A compound-target pairs dataset: differences between drugs, clinical candidates and other bioactive compounds

A. Lina Heinzke,Barbara Zdrazil,Paul D. Leeson,Robert J. Young,Axel Pahl,Herbert Waldmann,Andrew R. Leach
DOI: https://doi.org/10.26434/chemrxiv-2024-vj70m-v2
2024-03-11
Abstract:Providing a better understanding of what makes a compound a successful drug candidate is crucial for reducing the high attrition rates in drug discovery. Analyses of the differences between active compounds, clinical candidates and drugs require high-quality datasets. However, most datasets of drug discovery programs are not openly available. This work introduces a dataset of compound-target pairs extracted from the open-source bioactivity database ChEMBL (release 32). Compound-target pairs in the dataset either have at least one measured activity or are part of the manually curated set of known interactions in ChEMBL. Known interactions between drugs or clinical candidates and targets are specifically annotated to facilitate analyses on differences between drugs, clinical candidates, and other active compounds. In total, the dataset comprises 614,594 compound-target pairs, 5,109 (3,932) of which are known interactions between drugs (clinical candidates) and targets. The extraction is performed in an automated manner and fully reproducible. We are providing not only the datasets but also the code to rerun the analyses with other ChEMBL releases.
Chemistry
What problem does this paper attempt to address?
This paper aims to address the difficulties in the process of drug discovery where compounds become successful drug candidates.

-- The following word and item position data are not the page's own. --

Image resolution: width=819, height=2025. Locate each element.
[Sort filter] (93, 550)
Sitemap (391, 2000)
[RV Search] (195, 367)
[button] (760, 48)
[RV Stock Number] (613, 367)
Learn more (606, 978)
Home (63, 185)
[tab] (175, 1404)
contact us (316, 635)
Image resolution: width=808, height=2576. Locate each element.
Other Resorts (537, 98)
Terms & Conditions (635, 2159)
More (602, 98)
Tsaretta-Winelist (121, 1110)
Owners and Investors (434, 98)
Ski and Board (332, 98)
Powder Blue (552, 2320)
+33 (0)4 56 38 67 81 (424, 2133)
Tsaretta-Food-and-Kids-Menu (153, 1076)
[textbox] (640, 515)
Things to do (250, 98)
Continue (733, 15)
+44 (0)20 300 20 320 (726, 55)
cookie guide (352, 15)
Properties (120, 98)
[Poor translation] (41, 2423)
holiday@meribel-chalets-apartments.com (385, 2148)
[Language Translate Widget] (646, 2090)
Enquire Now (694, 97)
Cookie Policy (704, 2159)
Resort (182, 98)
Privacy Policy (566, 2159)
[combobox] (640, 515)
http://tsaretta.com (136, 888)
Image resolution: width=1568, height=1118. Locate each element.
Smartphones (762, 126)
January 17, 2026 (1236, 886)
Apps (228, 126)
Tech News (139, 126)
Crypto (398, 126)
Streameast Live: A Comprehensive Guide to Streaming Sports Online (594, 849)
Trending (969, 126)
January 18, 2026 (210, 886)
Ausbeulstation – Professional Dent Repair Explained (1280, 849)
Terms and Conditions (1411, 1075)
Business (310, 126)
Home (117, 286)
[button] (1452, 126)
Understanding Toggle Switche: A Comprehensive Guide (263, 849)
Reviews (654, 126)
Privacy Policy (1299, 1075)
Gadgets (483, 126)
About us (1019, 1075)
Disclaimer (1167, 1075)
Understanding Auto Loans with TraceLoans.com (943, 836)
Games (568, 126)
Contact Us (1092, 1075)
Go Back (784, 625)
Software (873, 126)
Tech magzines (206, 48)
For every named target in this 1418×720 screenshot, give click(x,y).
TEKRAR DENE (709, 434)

In this study, the authors curated a dataset of compound-target pairs from the 32nd edition of the open-source bioactivity database ChEMBL. The dataset consists of measured activities of compound-target pairs and known interaction compound-target pairs related to disease that were manually compiled from ChEMBL. The dataset specifically annotates known interactions between drugs, clinical candidates, and targets to facilitate the analysis of differences between drugs, clinical candidates, and other active compounds. It includes a total of 614,594 compound-target pairs, of which 5,109 (3,932) pairs are known interactions between drugs (clinical candidates) and targets. The extraction of the dataset is automated and reproducible, allowing for updates with each new release of ChEMBL. The paper also discusses challenges arising from incomplete data and biases due to scientific interests. Nevertheless, the automatically generated dataset still reflects the current state of knowledge and contributes to exploring relevant issues in drug discovery. Furthermore, the dataset provides a distribution analysis for different target categories, revealing that about half of the targets are enzymes, especially kinases. A subset of the dataset, BF_100_c_dt_d_dt, includes only targets with at least 100 active compounds and at least one known drug or clinical candidate interaction, enabling more targeted analysis for drug discovery.